The ReSTOR +2.5 D apodized diffractive IOL was designed as an alternative lens for patients who did not want to accept the higher potential for visual disturbances with the ReSTOR +3.0 D IOL, but who wanted more usable near vision than a monofocal IOL provided. The data from the current study suggest that the ReSTOR +2.5 D IOL provides such an alternative. Questions related to the relative quality of vision remain, but are likely to be answered only through a randomized prospective study design.

Author contributions

Richard Potvin (RP) and Kjell Gunnar Gundersen (KGG) designed the study. KGG provided the required clinical data. RP performed the statistical analyses.
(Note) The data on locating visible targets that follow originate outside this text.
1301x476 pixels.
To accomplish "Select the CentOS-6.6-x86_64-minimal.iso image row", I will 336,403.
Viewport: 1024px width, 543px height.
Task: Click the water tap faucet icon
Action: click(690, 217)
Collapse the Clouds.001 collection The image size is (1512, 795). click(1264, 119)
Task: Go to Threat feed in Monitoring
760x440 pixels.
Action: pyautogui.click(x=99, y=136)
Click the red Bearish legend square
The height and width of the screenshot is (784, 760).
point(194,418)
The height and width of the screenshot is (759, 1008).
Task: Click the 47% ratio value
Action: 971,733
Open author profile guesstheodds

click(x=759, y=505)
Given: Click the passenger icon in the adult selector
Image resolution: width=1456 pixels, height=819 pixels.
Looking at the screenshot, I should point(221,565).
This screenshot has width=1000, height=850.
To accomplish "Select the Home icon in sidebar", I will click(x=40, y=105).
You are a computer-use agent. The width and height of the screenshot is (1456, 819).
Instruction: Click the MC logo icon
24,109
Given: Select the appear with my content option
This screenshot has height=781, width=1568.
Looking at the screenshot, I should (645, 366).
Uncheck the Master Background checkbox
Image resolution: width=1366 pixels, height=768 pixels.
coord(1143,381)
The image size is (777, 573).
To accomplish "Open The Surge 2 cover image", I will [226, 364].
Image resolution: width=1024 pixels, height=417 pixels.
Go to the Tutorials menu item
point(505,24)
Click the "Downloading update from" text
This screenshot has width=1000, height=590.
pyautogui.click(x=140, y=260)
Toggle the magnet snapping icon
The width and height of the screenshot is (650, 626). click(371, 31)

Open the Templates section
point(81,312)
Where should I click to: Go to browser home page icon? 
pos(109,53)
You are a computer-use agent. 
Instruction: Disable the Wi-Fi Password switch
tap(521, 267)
KGG and RP reviewed the results and wrote/reviewed the final paper.

Acknowledgments

The authors acknowledge the assistance of Steffen Østenstad in collecting and tabulating the clinical data.

Disclosure

KGG is a consultant to Alcon Laboratories, Inc. RP is a consultant to Alcon Laboratories, Inc. Alcon Laboratories, Inc. provided funding for this investigator-initiated study. Alcon Laboratories, Inc. was not involved in the study design or analysis of results. The decision to submit the manuscript for publication was made by Drs Gundersen and Potvin independent of Alcon Laboratories, Inc. input. The authors report no other conflicts of interest in this work.